Common Law Liability at Construction Sites and the 'Launching a Force' Test
"The 'Espinal' court never gave any reason why its three-prong test was better, fairer or more logical than the Restatement formulation," writes Brian J. Shoot.
August 05, 2024 at 02:00 PM
22 minute read
Consider the following hypothetical: Defendant Smith & Jones Corporation (SJC) is an electrical subcontractor at a construction site in Manhattan. One of its A-frame ladders is damaged, and thereby dangerous to use. A foreperson marks it with blue tape, signifying to its employees that the ladder should not be used, but SJC neglects to remove it from the site.
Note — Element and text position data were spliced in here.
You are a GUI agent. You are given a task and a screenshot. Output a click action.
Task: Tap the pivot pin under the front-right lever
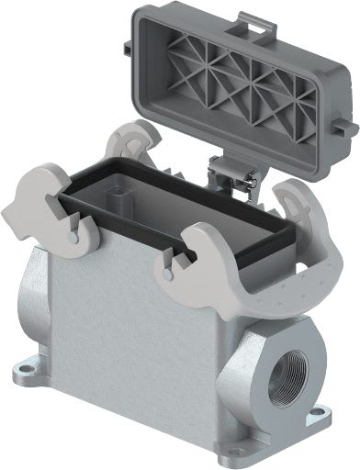(166, 273)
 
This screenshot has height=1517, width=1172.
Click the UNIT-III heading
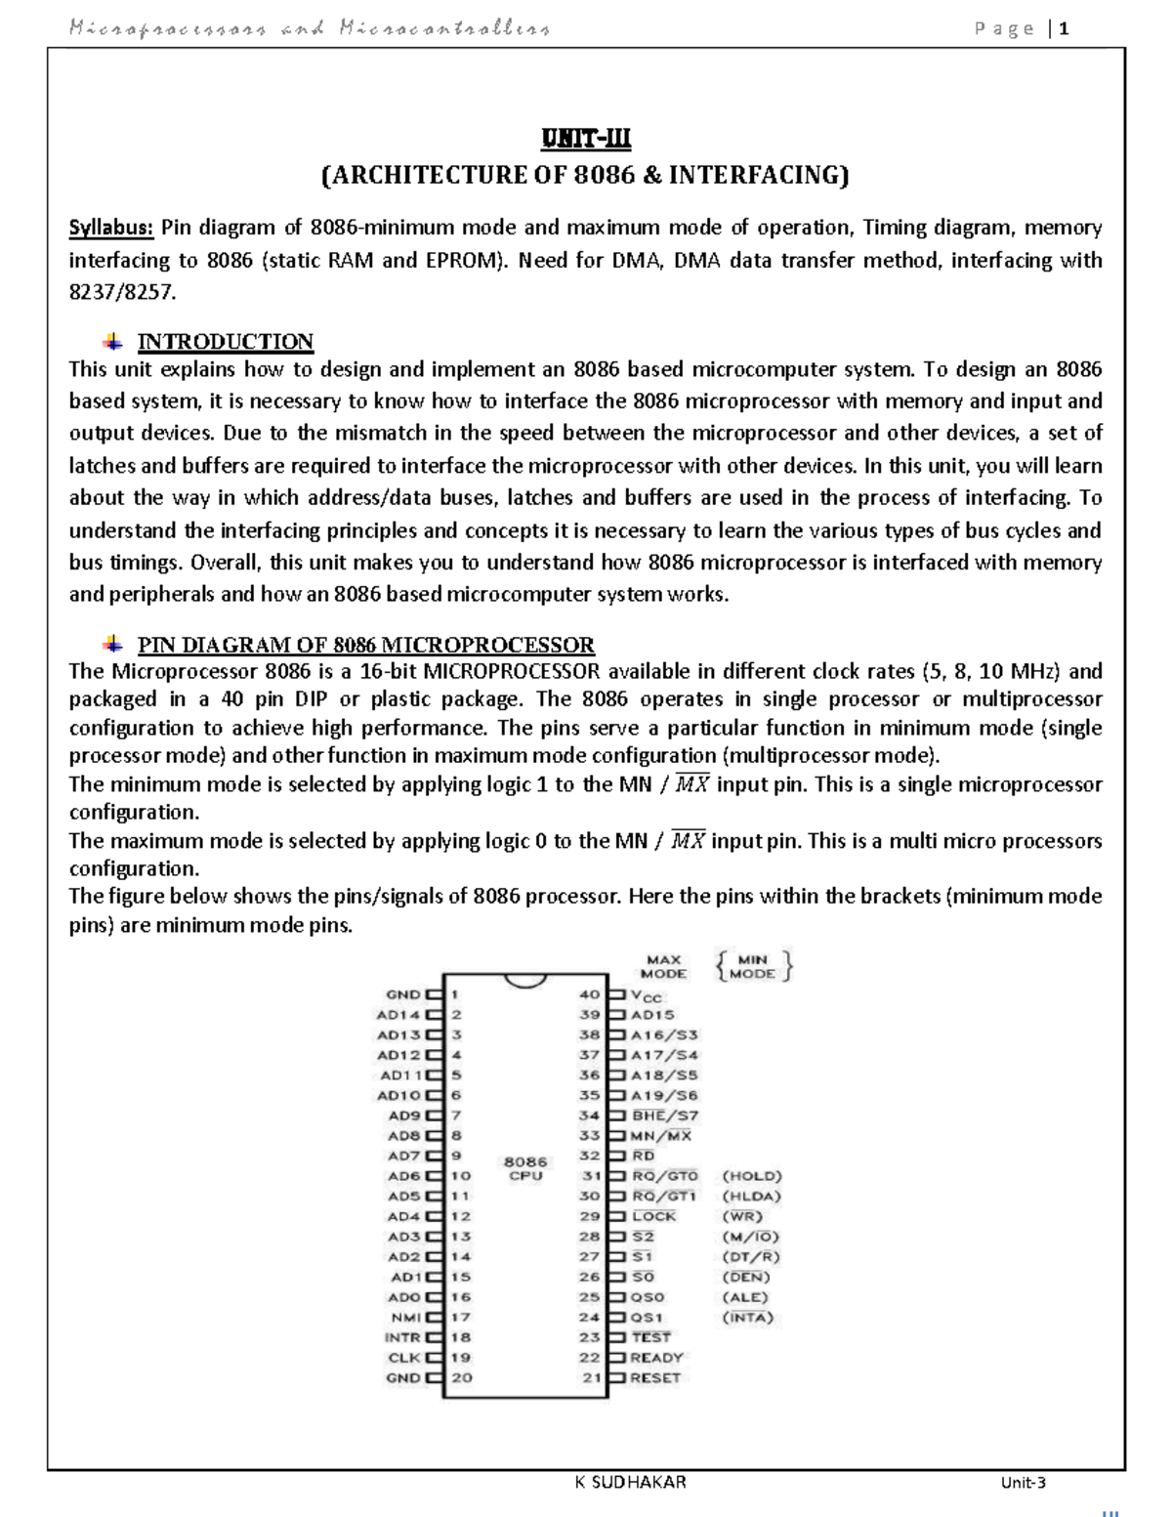pos(586,140)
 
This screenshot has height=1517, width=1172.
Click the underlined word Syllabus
pos(110,229)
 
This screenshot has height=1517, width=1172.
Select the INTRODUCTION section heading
pos(225,342)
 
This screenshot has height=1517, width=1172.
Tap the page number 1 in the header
pos(1064,28)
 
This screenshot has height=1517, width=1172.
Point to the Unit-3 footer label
pos(1023,1483)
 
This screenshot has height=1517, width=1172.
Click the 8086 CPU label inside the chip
pos(525,1168)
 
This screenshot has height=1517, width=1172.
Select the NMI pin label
pos(405,1317)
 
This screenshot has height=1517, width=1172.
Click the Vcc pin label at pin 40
pos(647,995)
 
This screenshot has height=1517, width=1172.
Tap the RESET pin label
pos(655,1377)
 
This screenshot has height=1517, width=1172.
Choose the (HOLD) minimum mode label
pos(751,1176)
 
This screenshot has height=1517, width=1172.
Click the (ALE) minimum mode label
pos(744,1297)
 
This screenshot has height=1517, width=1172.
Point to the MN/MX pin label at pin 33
pos(661,1136)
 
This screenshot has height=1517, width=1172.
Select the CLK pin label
pos(403,1357)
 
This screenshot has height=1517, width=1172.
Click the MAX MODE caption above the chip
pos(663,966)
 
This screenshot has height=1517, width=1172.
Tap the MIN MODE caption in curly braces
pos(753,966)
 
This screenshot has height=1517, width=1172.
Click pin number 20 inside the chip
pos(462,1377)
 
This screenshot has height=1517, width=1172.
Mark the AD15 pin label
pos(652,1015)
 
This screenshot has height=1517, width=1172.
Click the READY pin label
pos(656,1357)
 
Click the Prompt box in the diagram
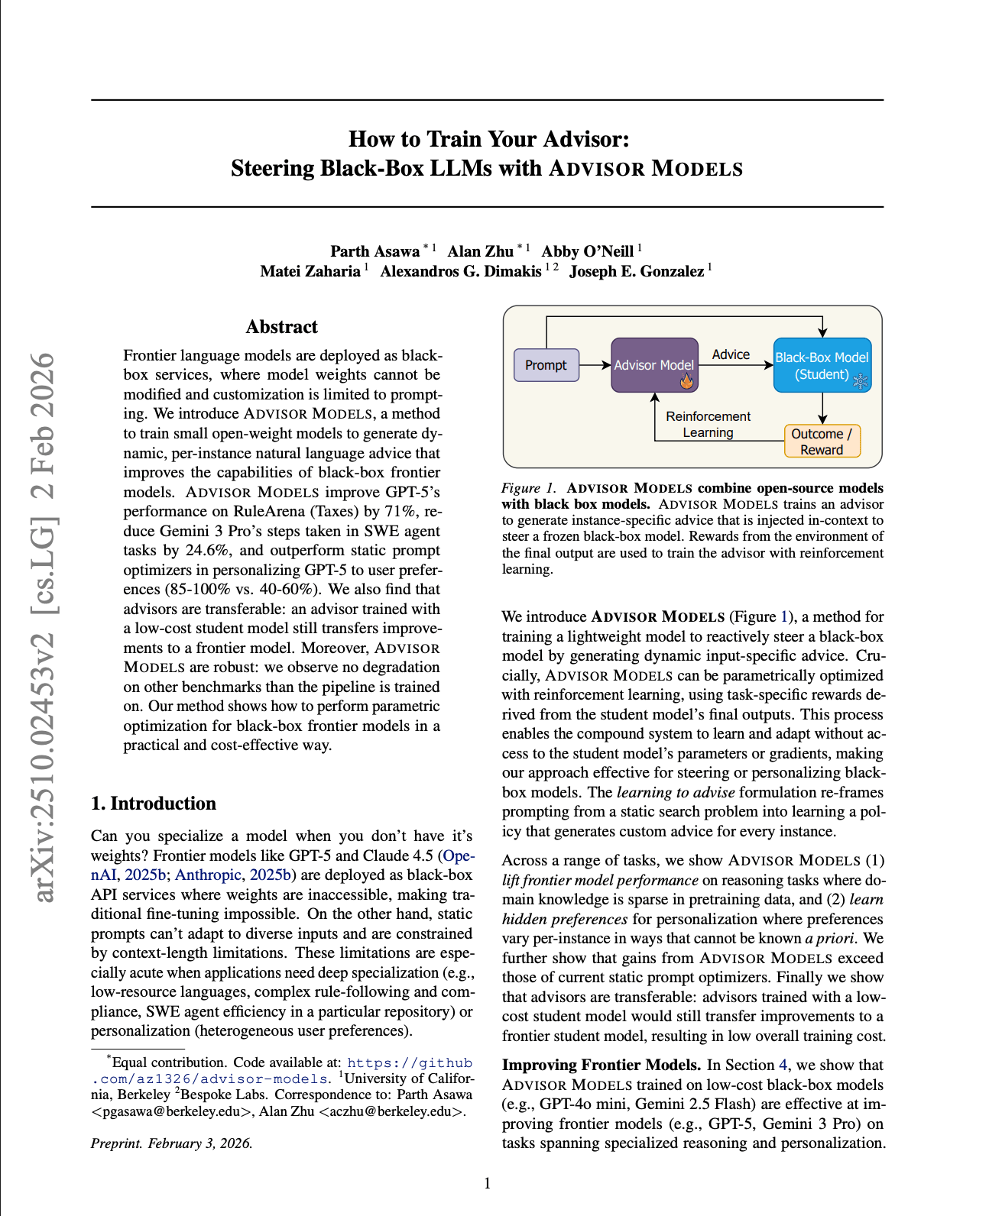[x=546, y=365]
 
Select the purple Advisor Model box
[x=654, y=365]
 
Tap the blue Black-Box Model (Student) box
[x=822, y=365]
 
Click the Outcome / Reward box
[x=822, y=441]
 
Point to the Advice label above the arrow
[x=731, y=354]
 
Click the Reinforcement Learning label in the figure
[x=708, y=424]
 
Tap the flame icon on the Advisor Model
[x=686, y=380]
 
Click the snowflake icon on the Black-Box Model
[x=861, y=380]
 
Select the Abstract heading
[x=281, y=327]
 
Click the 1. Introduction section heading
[x=153, y=804]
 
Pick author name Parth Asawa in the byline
[x=375, y=251]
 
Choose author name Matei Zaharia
[x=310, y=271]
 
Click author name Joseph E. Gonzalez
[x=637, y=271]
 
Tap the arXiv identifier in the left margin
[x=44, y=626]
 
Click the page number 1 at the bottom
[x=488, y=1183]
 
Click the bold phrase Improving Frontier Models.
[x=601, y=1065]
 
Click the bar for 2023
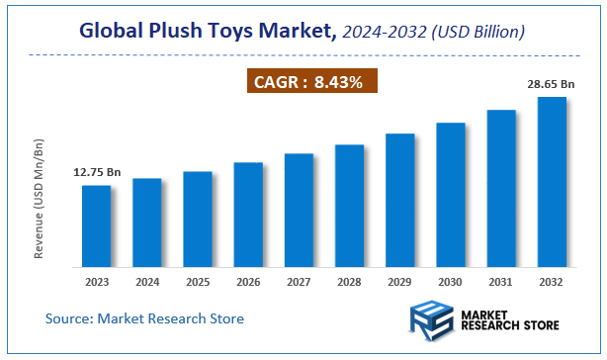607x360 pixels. coord(96,225)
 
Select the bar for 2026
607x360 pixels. coord(248,215)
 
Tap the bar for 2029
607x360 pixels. coord(399,200)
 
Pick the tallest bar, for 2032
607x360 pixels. coord(552,182)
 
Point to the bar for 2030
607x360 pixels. coord(451,195)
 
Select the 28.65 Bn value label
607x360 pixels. coord(552,86)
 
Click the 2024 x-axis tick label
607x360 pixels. coord(146,283)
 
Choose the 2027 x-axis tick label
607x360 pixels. coord(299,283)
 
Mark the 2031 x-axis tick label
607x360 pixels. coord(501,283)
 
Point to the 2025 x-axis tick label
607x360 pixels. coord(197,283)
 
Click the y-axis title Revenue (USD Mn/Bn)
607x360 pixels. coord(40,198)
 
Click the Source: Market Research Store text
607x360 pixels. coord(144,318)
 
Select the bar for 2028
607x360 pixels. coord(349,206)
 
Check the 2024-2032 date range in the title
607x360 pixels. coord(379,34)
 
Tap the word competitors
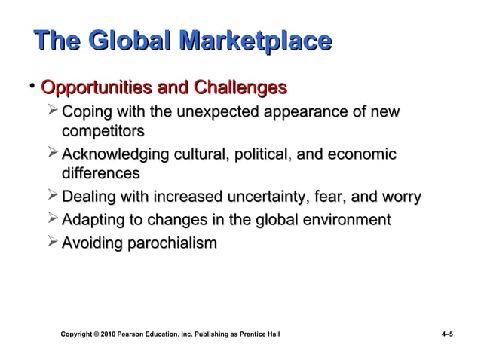[x=103, y=132]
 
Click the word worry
[x=399, y=198]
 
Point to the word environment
[x=343, y=221]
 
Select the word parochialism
[x=171, y=243]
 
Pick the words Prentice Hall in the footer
[x=261, y=333]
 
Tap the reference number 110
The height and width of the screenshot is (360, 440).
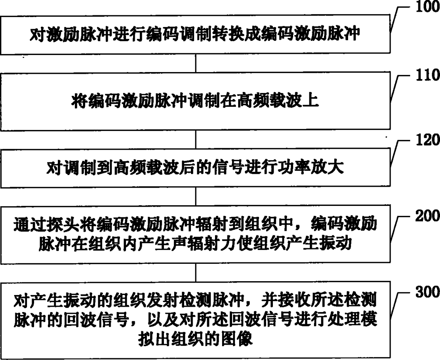pyautogui.click(x=427, y=75)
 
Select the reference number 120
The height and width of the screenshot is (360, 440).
pyautogui.click(x=427, y=140)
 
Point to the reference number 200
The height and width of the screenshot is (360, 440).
pyautogui.click(x=427, y=216)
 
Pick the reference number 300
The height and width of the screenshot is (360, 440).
pyautogui.click(x=427, y=292)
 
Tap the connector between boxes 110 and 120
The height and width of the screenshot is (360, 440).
pyautogui.click(x=196, y=139)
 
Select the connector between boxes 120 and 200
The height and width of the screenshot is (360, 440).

Sometime later, an employee of EBM Drywall Corp. (EBM), the drywall and ceiling contractor, sees the ladder and attempts to use it since it happens to be conveniently at hand when he needs a ladder. The ladder wobbles, causing it and the worker—let's call the worker plaintiff—to fall. Plaintiff sues, amongst others, SJC for negligently leaving a defective ladder where it was highly likely to be used (i.e., at a construction site).
Now consider a second hypothetical. The facts are identical to the first hypothetical, but with one difference. In the second hypothetical, the entity which leaves the ladder at the construction site, ABC Designers, Inc. (ABC), is not an electrical subcontractor. It is a building tenant with no role in the construction project save for the fact that the construction work—which is being performed by various contractors directly or indirectly hired by the building's owner—happens to encompass the area ABC leases from the building owner. The facts are otherwise the same. An ABC employee knows the ladder is defective, marks it with blue tape, but then knowingly leaves it at a construction site where it is likely that someone will eventually try to use it. And the plaintiff eventually does so, resulting in injury.